MISTERBIANCO – Maxi operazione della Guardia di Finanza di Catania contro il mercato del falso nell’area metropolitana etnea. Negli ultimi giorni i militari del Comando Provinciale hanno intensificato i controlli sulla commercializzazione di prodotti contraffatti, arrivando, in due distinti interventi dei “Baschi verdi” della Compagnia Pronto Impiego, al sequestro di oltre 11 mila capi e accessori di abbigliamento.
Il primo intervento è scattato nel cuore del centro storico di Catania, nei pressi di Corso Sicilia, dove alcune bancarelle occupavano buona parte di un marciapiede, rendendo difficoltoso il transito dei pedoni. Alla vista dei finanzieri, il gruppo di ambulanti presente sul posto si è dato alla fuga, disperdendosi tra la folla del mercato storico della Fera o’ Luni.
I militari hanno così sequestrato tutta la merce abbandonata, composta da circa mille articoli tra borse, cinture, portafogli e maglioncini recanti marchi contraffatti riconducibili a noti brand internazionali come Gucci, Louis Vuitton, Ferragamo, Yves Saint Laurent, Michael Kors, Prada, Burberry, Lacoste, Moncler e Guess. Nello stesso contesto sono stati rinvenuti e sequestrati anche circa 150 cd e dvd pirata, contenenti album musicali e film attualmente proiettati nelle sale cinematografiche.
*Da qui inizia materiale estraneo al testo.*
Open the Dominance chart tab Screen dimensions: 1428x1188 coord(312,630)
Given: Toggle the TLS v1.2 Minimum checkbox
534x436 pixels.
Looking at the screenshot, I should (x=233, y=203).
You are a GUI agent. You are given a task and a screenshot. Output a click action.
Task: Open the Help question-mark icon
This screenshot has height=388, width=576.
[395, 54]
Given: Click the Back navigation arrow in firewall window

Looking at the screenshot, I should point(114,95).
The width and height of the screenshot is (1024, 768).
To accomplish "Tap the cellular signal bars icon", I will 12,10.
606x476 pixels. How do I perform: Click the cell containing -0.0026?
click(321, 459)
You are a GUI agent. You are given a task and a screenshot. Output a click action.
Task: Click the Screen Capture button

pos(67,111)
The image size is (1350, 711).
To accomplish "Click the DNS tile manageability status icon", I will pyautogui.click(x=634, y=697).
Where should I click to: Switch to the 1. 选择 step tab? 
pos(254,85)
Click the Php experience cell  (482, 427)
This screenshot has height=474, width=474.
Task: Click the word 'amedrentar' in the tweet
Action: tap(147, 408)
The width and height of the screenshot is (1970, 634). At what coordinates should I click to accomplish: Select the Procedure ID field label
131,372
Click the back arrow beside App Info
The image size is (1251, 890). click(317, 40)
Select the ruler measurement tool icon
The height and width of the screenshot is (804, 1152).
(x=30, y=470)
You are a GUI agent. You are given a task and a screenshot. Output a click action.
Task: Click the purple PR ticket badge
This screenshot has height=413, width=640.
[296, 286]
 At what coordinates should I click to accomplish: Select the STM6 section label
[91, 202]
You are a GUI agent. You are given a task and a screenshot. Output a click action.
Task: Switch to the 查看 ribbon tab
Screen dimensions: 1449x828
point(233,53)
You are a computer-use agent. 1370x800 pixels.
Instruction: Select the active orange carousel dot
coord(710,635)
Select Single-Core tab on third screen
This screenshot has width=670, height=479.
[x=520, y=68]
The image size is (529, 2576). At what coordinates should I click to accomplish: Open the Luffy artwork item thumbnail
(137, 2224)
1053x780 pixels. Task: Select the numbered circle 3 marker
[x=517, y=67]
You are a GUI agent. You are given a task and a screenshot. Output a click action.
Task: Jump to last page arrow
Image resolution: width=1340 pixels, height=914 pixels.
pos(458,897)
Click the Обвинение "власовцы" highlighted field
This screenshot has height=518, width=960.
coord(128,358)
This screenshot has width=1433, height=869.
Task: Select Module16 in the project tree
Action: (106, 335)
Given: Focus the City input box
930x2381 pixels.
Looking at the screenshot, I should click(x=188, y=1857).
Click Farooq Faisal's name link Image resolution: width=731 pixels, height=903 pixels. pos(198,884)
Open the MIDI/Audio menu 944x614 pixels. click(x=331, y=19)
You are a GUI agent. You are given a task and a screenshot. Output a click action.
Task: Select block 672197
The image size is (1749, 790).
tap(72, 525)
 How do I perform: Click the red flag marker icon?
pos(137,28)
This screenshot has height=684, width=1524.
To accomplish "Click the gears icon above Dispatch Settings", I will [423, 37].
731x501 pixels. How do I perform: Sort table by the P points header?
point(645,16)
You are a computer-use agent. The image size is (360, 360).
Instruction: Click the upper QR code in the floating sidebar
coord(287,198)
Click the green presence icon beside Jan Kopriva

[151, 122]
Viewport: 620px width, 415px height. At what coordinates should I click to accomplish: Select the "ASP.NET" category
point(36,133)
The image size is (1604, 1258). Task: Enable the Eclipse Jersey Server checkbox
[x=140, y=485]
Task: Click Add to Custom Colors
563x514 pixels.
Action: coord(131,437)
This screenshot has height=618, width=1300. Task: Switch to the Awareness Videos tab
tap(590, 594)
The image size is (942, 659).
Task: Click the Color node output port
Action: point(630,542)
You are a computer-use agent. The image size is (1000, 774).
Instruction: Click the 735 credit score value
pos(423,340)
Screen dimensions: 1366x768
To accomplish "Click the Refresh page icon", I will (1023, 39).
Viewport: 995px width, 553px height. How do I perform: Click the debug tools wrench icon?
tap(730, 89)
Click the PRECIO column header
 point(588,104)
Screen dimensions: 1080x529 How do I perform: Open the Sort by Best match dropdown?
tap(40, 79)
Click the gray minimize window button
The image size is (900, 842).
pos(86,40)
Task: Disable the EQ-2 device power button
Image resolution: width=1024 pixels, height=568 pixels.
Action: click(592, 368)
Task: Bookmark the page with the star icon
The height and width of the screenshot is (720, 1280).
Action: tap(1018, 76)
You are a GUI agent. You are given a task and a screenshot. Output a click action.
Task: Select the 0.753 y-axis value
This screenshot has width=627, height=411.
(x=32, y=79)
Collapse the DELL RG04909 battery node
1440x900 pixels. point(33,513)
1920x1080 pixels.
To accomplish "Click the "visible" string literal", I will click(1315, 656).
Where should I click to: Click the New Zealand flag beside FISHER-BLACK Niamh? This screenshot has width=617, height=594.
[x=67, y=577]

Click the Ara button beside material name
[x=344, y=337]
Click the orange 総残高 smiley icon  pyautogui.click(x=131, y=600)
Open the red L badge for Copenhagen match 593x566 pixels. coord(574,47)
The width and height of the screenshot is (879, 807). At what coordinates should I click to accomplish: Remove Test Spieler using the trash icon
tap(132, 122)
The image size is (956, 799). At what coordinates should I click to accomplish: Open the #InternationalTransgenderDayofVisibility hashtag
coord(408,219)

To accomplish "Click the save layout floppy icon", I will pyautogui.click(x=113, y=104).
Una seconda operazione ha invece interessato un deposito situato nella zona commerciale di Misterbianco, risultato nella disponibilità di una società amministrata da una cittadina di origine cinese. All’interno dei locali, le Fiamme Gialle hanno scoperto oltre 10 mila capi di abbigliamento con marchi contraffatti, pronti per essere immessi sul mercato.
Secondo quanto accertato dai finanzieri, la merce riportava marchi e simboli idonei a trarre in inganno i consumatori sulla reale origine e qualità dei prodotti. Tra i brand falsamente riprodotti figurano Gucci, Louis Vuitton, Air Jordan, Armani, Palm Angels, Adidas, Versace, Moncler, The North Face, Fred Perry, Disney, Marcelo Burlon, Lakers e Icon.
Tutti i prodotti sono stati sottoposti a sequestro. Il rappresentante legale della società è stato deferito all’autorità giudiziaria con le accuse di introduzione nello Stato e commercio di prodotti con segni falsi e ricettazione.
L’operazione conferma l’attenzione della Guardia di Finanza nel contrasto al commercio illecito e alla diffusione di merce contraffatta, un fenomeno che danneggia l’economia legale, altera la concorrenza e mette a rischio anche i consumatori, spesso inconsapevoli della reale provenienza e qualità dei beni acquistati.